Having some idea of what is driving changes in ecological systems is certainly better than having no idea, but it is a problem when only one explanation is pushed without a careful consideration of alternative possibilities. The media and particularly the social media are encumbered with oversimplified views of the causes of ecological problems which receive wide approbation with little detailed consideration of alternative views. Perhaps we will always be exposed to these oversimplified views of complex problems but as scientists we should not follow in these footsteps without hard data.

What kind of data do we need in science? We must embrace the rules of causal inference, and a good start might be the books of Popper (1963) and Pearl and Mackenzie (2018) and for ecologists in particular the review of the use of surrogate variables in ecology by Barton et al. (2015). Ecologists are not going to win public respect for their science until they can avoid weak inference, minimize hand waving, and follow the accepted rules of causal inference. We cannot build a science on the simple hypothesis that the world is complicated or by listing multiple possible causes for changes. Correlation coefficients can be a start to unravelling complexity but only a weak one. We need better methods for resolving complex issues in ecology.

Barton, P.S., Pierson, J.C., Westgate, M.J., Lane, P.W. & Lindenmayer, D.B. (2015) Learning from clinical medicine to improve the use of surrogates in ecology. Oikos, 124, 391-398.doi: 10.1111/oik.02007.

Cox, D.R. and Wermuth, N. (2004). Causality: a statistical view. International Statistical Reviews 72: 285-305.

Holmes, J.C. (1995) Population regulation: a dynamic complex of interactions. Wildlife Research, 22, 11-19.

Howarth, L.M., Roberts, C.M., Thurstan, R.H. & Stewart, B.D. (2014) The unintended consequences of simplifying the sea: making the case for complexity. Fish and Fisheries, 15, 690-711.doi: 10.1111/faf.12041

Lidicker, W.Z., Jr. (1991) In defense of a multifactor perspective in population ecology. Journal of Mammalogy, 72, 631-635.

Nichols, J.D., Kendall, W.L. & Boomer, G.S. (2019) Accumulating evidence in ecology: Once is not enough.
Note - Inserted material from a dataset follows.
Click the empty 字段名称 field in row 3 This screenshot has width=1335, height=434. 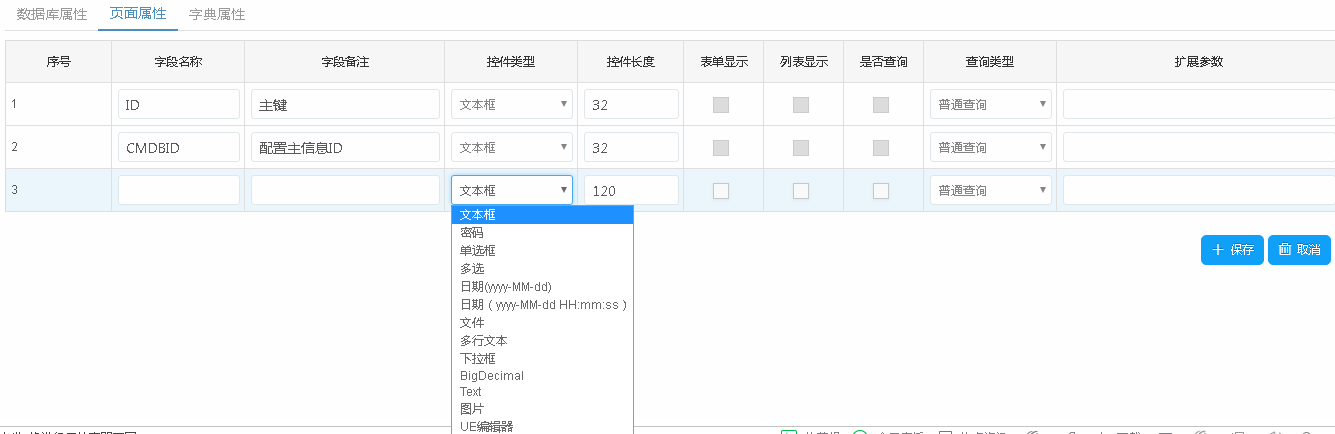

Ecology and Evolution, 9, 13991-14004.doi: 10.1002/ece3.5836.

Pearl, J., and Mackenzie, D. 2018. The Book of Why. The New Science of Cause and Effect. Penguin, London, U.K. 432 pp. ISBN: 978-1541698963

Popper, K.R. 1963. Conjectures and Refutations: The Growth of Scientific Knowledge. Routledge and Kegan Paul, London. 608 pp. ISBN: 978-1541698963

Romesburg, H.C. (1981) Wildlife science: gaining reliable knowledge. Journal of Wildlife Management, 45, 293-313.

Sugihara, G., et al. (2012) Detecting causality in complex ecosystems. Science, 338, 496-500.doi: 10.1126/science.1227079.